In the first quarter of 2016 the Raiffeisen Bank International AG Group (RBI) generated a profit before tax of € 229 million, which represents a year-on-year increase of 22 per cent. The profit after tax increased 38 per cent to € 138 million year-on-year, while the consolidated profit increased 37 per cent to € 114 million.

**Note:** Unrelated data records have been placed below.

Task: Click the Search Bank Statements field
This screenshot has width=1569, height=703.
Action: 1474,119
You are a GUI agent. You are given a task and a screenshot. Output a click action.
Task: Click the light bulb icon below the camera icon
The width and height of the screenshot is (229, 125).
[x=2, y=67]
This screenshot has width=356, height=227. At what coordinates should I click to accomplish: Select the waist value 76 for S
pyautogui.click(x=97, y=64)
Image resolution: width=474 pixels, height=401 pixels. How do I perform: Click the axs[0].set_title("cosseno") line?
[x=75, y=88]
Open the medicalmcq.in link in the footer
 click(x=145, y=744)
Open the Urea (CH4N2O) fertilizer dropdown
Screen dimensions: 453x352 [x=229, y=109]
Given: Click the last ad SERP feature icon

“The result is overall satisfying, as the first quarter continued to be characterized by the ongoing low interest rate environment. A turnaround of the interest rate policy is currently not in sight. The reduction of our cost base is all the more important. Unfortunately, the regulatory costs are increasing year after year. The majority of the regulatory costs for the financial year 2016 have been booked in the first quarter. The positive results in Hungary and Ukraine are especially encouraging. I expect that both countries have made the turnaround and will deliver positive results for the full year 2016”, said Karl Sevelda, RBI’s CEO.
With a number of shares of 292.98 million as at 31 March 2016 (previous year: 292.98 million) earnings per share stood at € 0.39, which represents an increase of 36.8 per cent (Q1/2015: € 0.29).
Net interest income decreased 13 per cent
Operating income was down 1 per cent year-on-year, or € 14 million, to € 1,104 million.
In the first three months of 2016, net interest income fell 13 per cent, or € 102 million, to € 718 million. This was primarily attributable to continuing low market interest rates in many of the Group’s countries and to the existing excess liquidity. A volume-based decline at Group head office and in Asia also contributed to the decline in net interest income.
General administrative expenses increased 4 per cent
Compared to the same period last year, general administrative expenses climbed € 27 million to € 718 million. The cost/income ratio increased 3.2 percentage points to 65.0 per cent, not least due to the lower net interest income.
Net provisioning for impairment losses decreased 59 per cent
Compared to the same period of the previous year, net provisioning for impairment losses fell by a total of 59 per cent, or € 155 million, to € 106 million. This was due to a € 102 million reduction in individual loan loss provisioning to € 117 million.
Common equity tier 1 ratio (fully loaded) of 11.5 per cent
Based on total risk, the common equity tier 1 ratio (transitional) was 12.0 per cent while the total capital ratio (transitional) was 17.2 per cent.